Hola,
Tanto si es la primera vez que inicias un proceso, cómo si ya lo has hecho más veces, quiero darte las gracias por estar aquí ahora. La terapia no comienza con la primera sesión, ni siquiera en el formulario que acabas de rellenar, comienza cuándo tomas la decisión de pedir ayuda externa, por lo que calcula el tiempo que llevas trabajando ya en tu proceso ;).
Cuando uno se embarca en un proceso psicoterapéutico, normalmente tiene claro el objetivo: “dejar de tener ansiedad”, “romper con mi pareja”, “hacerme valer”, “relacionarme mejor», pero desconoce la forma de lograrlo. Gracias a la terapia aprenderás nuevas formas de relacionarte con tu problema, cómo gestionarlo, ó cómo hacer para que deje de tener tanto protagonismo. Y te darás cuenta de que la herramienta más importante de aquí eres tú.
Por eso, tiene sentido que el mejor paso que puedes hacer es buscar un espacio para ti, donde darle voz a tus miedos, inseguridades… o simplemente escucharte sin que nadie te juzgue.
Y ahora te preguntarás… ¿cuál es nuestro papel?.
Nuestra figura existe para acompañarte, bien desde una distancia simbólica que necesites o que marque el propio proceso terapéutico.

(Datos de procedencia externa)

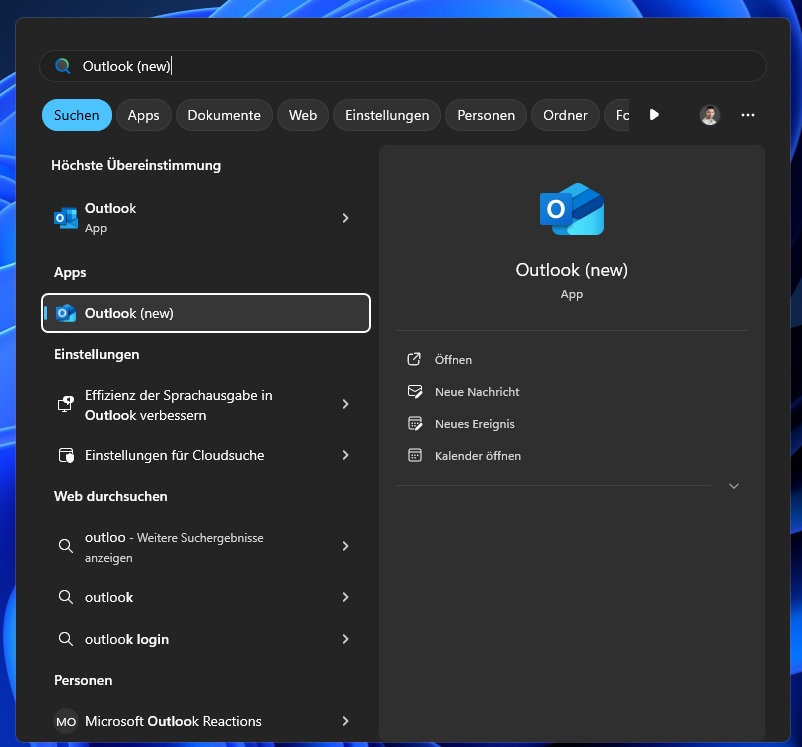Expand Einstellungen für Cloudsuche arrow
This screenshot has width=802, height=747.
pyautogui.click(x=345, y=455)
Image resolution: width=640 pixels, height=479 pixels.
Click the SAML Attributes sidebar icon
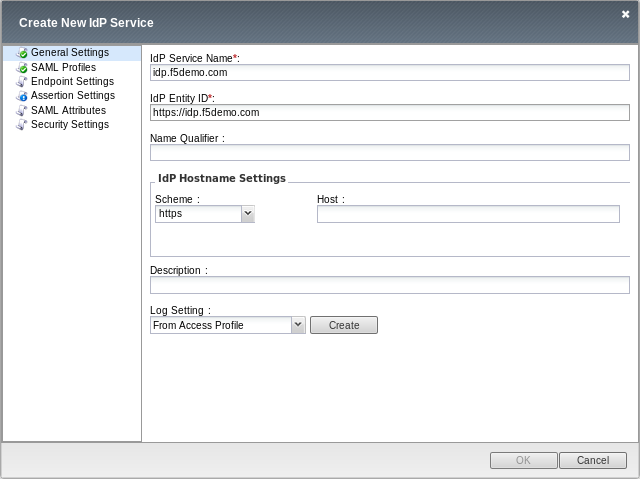tap(22, 111)
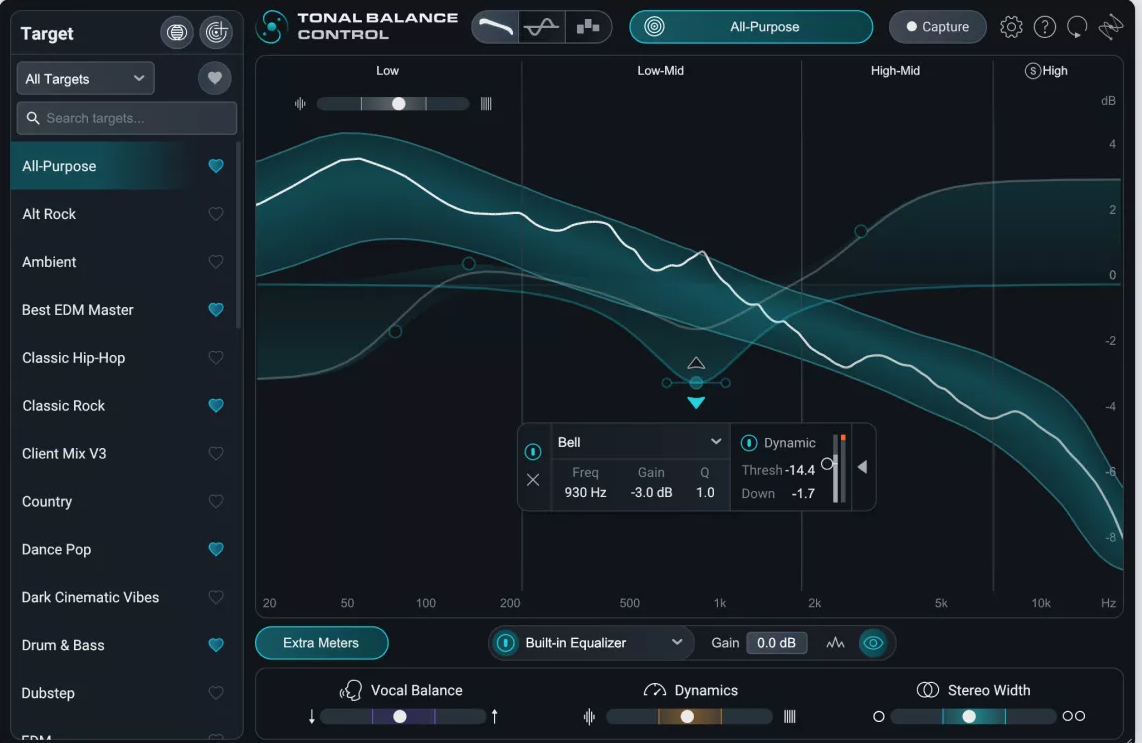Toggle the Dynamic EQ band switch
This screenshot has width=1142, height=743.
[748, 442]
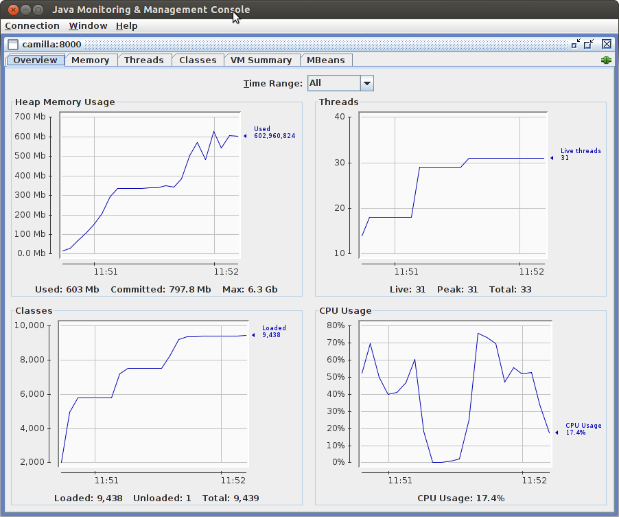Go to the Classes tab
Image resolution: width=619 pixels, height=517 pixels.
point(197,60)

Gracias a ti, descubriremos juntos/as cuáles son tus necesidades, y la terapeuta te conocerá respetando los ritmos que marques y creando un espacio seguro en la consulta, de confianza, intimidad y vínculo. Sobretodo de cambio y crecimiento personal.
Probablemente habrá momentos de la terapia que costará enfrentar, y te encontrarás con partes de ti que desconozcas, o no te gusten demasiado. Pero también te reencontraras con otras de las que te sientas orgulloso/a y que te ayuden a avanzar.
Así que, como habrás visto esto no consiste en aplicar un modelo genérico, ya que cada proceso es personal y único. De momento, ahora que conocemos el origen, busquemos juntos el camino.